Praticava, portanto, uma justiça humanista, prática, que partia da complexa realidade. Paradoxalmente, a mais próxima do ideal de atingir “um mundo de justiça e liberdade para todos”. Por isso, era conhecido ora como "o juiz mais gentil do mundo", ora como “o melhor juiz do mundo”. A sua própria máxima resumia a filosofia: “A justiça não precisa de ser severa para ser respeitada”.
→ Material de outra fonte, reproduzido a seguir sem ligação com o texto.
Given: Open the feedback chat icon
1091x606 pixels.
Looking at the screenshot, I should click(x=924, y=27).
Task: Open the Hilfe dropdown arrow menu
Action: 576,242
Além de jurista exemplar, foi um cidadão e ser humano extraordinário, que deixou uma marca profunda na vida comunitária de Rhode Island. Criou uma fundação com o nome da mãe, Filomena, bolsas de estudo em nome do pai, apoiou projetos educativos e sociais e manteve sempre viva a ideia de que a função pública só fazia sentido se fosse exercida com humildade e proximidade às pessoas, sobretudo as mais vulneráveis. Recebeu doutoramentos honoris causa, distinções cívicas e, sobretudo, o reconhecimento afetuoso de cidadãos que nunca esqueceram a sua bondade, empatia, decência e honorabilidade.
Faleceu em 20 de agosto de 2025, aos 88 anos, após uma difícil batalha contra o cancro de pâncreas.
Frank Caprio não foi, assim, somente um jurista íntegro, um juiz compassivo e um ser humano exemplar. Foi um servidor público crente na humanidade. Um cidadão que acreditou que a empatia, entrega e bondade também são uma forma de justiça. Uma forma de vida que prova, aos seus pares e demais semelhantes, que o Direito pode ser interpretado e aplicado com rigor sem perder a dimensão humana.
Na verdade, a justiça é a razão de ser da existência das leis e é essencial para uma boa vida individual e coletiva.
Mas a lição de Frank Caprio, a não técnica, a real, é a de que a justiça sem humanidade se torna injusta.
Frank Caprio provou-nos que é o Direito que nasce para as pessoas e não as pessoas que nascem para o Direito.
Costumava dizer que “Não estamos sozinhos neste mundo. Temos de confiar uns nos outros”. Bem-haja a todos aqueles que servem a comunidade, que abraçam a vida pública e que veem o mundo pelos seus próprios olhos.
Obrigado. Descanse em Paz, Francesco.